Although the economic and welfare benefits of dairy cooling systems are well documented, these systems might also be a source of potential health problems in the herd. Cooling water runoff from the animal's body to the udder and teats might be a source of increased risk for mastitis in dairy cows [8]. The high humidity and slippery concrete floors are expected to affect hoof horn quality, leading to foot infection and lameness [9]. In Israeli dairy herds, the high prevalence of infectious cutaneous diseases such as dermatophilosis and pseudotuberculosis, caused by Dermatophilus congolensis and Corynebacterium pseudotuberculosis respectively, might be attributed to the extensive adoption of evaporative cooling systems in these herds [10]. Dermatophilosis is known to be more prevalent in tropical and subtropical areas, where heat and humidity contribute to the survival and spread of the organism and probably affect the cutaneous immune response and skin integrity as a barrier to infection [11]. Although it has yet to be demonstrated in cattle, ambient temperature and humidity are known to affect the cutaneous microbiota in humans [12]. The currently used cooling systems might similarly affect cutaneous immunity and microbiota.

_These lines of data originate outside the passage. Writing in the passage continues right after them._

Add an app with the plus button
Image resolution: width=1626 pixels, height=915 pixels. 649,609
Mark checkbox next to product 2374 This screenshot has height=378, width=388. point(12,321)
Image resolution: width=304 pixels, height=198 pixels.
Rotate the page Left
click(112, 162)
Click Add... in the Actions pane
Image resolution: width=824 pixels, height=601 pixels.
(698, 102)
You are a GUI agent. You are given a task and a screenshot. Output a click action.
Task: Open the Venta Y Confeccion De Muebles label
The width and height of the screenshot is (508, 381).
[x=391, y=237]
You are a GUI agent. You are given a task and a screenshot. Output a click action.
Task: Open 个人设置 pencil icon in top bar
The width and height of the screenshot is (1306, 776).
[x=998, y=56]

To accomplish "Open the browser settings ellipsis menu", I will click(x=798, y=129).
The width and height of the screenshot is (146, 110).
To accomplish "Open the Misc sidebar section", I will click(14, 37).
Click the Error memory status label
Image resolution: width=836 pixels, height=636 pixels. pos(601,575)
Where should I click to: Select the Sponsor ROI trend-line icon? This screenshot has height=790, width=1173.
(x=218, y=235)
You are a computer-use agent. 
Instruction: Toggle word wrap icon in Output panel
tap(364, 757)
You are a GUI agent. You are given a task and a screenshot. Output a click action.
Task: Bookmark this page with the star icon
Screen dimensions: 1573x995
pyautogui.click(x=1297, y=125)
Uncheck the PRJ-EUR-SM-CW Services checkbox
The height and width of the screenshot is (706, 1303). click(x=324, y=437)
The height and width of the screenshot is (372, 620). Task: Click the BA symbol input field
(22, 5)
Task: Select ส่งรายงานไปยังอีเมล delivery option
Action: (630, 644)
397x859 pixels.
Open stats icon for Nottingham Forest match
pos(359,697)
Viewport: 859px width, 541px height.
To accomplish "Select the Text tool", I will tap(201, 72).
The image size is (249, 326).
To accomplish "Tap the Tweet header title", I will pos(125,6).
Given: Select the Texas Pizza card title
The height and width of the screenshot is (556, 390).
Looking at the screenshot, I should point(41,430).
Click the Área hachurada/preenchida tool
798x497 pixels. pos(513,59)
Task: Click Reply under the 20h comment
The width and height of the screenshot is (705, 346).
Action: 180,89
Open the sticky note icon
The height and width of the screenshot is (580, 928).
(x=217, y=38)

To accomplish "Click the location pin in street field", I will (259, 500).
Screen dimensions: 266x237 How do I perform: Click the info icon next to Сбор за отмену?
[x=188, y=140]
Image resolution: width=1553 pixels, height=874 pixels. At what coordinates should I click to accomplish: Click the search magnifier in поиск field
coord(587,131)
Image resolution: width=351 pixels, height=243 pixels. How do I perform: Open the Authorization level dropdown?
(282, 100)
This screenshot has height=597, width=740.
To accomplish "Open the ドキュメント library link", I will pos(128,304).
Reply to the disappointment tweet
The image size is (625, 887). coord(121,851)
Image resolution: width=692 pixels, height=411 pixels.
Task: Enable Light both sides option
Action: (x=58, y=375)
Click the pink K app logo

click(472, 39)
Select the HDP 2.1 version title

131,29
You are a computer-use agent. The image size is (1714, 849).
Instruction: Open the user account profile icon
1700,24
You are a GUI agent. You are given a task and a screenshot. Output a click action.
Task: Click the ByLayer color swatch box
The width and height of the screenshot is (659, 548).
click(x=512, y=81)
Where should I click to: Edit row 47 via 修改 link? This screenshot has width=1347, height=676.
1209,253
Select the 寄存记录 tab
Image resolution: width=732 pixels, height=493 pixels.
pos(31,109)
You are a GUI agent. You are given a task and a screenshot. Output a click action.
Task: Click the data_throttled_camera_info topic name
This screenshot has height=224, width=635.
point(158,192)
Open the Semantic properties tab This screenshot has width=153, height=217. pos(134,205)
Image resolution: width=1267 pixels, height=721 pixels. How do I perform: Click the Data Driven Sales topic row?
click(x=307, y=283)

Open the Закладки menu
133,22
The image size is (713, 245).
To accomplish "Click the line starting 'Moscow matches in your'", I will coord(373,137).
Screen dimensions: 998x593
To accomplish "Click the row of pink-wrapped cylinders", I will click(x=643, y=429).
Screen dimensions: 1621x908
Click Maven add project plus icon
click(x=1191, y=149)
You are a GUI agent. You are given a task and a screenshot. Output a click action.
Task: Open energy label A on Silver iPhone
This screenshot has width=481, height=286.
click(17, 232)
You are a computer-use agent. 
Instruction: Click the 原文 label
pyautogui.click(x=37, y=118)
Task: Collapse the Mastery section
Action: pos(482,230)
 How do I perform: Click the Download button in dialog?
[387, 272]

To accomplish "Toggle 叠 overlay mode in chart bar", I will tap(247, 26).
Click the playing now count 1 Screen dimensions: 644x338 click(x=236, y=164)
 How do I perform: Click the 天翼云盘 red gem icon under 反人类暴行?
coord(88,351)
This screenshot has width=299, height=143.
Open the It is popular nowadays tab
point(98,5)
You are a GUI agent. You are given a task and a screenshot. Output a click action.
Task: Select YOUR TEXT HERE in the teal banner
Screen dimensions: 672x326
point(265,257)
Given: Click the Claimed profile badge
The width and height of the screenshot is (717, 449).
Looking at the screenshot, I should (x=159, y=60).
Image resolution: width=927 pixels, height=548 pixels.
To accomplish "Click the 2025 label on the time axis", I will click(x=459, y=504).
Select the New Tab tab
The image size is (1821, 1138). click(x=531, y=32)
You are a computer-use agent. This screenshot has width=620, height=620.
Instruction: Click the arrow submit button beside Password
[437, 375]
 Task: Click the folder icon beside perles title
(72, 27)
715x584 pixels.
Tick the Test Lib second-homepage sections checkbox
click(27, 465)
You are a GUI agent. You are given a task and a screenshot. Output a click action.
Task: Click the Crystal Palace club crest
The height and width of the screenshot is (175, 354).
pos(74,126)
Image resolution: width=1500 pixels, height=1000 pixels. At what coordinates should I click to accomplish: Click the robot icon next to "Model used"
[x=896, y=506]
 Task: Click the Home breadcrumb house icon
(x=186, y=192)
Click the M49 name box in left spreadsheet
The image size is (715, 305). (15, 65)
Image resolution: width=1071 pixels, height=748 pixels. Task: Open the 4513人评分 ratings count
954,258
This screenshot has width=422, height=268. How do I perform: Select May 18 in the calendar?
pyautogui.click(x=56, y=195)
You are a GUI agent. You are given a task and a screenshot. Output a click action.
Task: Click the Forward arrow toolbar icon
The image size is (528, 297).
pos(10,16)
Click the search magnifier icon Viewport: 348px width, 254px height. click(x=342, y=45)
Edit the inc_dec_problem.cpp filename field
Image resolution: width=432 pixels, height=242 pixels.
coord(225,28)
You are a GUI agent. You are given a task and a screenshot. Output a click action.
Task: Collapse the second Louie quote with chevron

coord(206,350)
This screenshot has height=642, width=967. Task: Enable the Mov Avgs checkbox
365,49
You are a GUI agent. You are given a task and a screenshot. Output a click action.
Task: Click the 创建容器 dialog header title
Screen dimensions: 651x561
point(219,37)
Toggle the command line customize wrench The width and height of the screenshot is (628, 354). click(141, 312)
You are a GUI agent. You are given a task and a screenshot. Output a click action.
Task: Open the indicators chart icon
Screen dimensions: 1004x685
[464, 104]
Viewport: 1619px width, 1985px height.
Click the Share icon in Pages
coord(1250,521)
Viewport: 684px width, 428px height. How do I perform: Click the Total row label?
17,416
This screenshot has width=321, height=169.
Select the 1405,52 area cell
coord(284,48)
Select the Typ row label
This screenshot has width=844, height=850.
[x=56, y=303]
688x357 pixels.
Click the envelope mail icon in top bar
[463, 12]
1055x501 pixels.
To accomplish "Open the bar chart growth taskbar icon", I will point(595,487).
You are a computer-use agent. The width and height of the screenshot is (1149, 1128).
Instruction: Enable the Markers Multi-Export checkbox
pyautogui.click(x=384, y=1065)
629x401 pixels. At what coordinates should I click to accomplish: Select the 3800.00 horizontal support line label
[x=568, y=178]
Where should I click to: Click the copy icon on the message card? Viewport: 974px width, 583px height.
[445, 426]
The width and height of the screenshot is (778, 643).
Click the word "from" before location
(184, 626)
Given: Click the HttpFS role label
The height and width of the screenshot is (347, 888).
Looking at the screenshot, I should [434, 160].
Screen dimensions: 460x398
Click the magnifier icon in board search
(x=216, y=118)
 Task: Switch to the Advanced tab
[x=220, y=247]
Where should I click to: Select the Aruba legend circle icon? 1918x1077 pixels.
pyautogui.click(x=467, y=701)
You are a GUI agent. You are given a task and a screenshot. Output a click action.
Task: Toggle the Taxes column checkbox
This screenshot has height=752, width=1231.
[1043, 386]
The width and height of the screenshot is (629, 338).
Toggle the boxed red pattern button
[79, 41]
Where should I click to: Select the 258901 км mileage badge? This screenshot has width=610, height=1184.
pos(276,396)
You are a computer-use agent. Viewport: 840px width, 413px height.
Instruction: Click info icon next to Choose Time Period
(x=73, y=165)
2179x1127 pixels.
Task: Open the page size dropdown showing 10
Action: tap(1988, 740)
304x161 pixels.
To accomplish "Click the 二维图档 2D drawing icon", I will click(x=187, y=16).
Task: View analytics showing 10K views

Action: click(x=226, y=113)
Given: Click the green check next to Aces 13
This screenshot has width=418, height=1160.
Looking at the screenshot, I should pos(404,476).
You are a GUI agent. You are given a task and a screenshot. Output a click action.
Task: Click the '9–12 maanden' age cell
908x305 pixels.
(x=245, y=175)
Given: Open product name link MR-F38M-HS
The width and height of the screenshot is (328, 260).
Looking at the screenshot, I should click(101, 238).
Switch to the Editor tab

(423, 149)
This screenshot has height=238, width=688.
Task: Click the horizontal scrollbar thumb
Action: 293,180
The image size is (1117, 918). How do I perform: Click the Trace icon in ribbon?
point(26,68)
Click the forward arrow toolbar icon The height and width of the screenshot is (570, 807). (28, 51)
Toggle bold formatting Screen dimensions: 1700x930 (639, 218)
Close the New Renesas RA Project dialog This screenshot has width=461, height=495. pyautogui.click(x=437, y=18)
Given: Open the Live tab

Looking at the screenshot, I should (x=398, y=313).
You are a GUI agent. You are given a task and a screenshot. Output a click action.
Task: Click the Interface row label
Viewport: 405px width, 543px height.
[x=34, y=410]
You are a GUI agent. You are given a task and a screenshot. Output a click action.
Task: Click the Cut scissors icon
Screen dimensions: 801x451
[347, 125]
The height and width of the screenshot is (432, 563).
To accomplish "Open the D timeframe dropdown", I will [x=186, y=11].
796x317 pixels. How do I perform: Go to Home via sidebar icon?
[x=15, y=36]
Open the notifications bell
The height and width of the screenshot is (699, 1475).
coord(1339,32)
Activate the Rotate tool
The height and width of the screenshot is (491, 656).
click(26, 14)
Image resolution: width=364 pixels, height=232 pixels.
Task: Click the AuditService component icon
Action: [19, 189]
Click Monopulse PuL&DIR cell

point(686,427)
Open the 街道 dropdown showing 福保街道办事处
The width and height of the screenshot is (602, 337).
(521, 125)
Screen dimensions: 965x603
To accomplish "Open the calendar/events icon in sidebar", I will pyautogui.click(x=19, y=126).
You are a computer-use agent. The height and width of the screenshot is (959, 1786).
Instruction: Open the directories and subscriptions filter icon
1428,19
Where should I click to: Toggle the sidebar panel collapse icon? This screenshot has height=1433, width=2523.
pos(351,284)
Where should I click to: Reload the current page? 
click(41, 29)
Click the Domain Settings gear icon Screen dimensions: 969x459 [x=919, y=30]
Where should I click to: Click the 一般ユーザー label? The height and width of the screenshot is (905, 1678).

Furthermore, protective immunity to cutaneous pathogens has been found to be critically dependent on the skin microbiota [13].

Water systems and showerheads are known to support the development of microbial biofilms which can be a source of infection by pathogenic microorganisms, including Mycobacterium avium [14, 15]. This bacterium is closely related to Mycobacterium avium paratuberculosis, the etiological agent of Johne’s disease in cattle [16, 17]. Hence, we hypothesize that apart from affecting cutaneous integrity and immunity, evaporative cooling systems might be a source of microbial infection for dairy cows. Moreover, sprinkler malfunction is frequently observed in dairy farms, leading to improper wetting of the cows. Biofilms are notorious for affecting devices in water systems and are associated with corrosive damage, clogging and mechanical malfunctions [18]. Clogged filters can break or leak, and if left untreated, can lead to water waste.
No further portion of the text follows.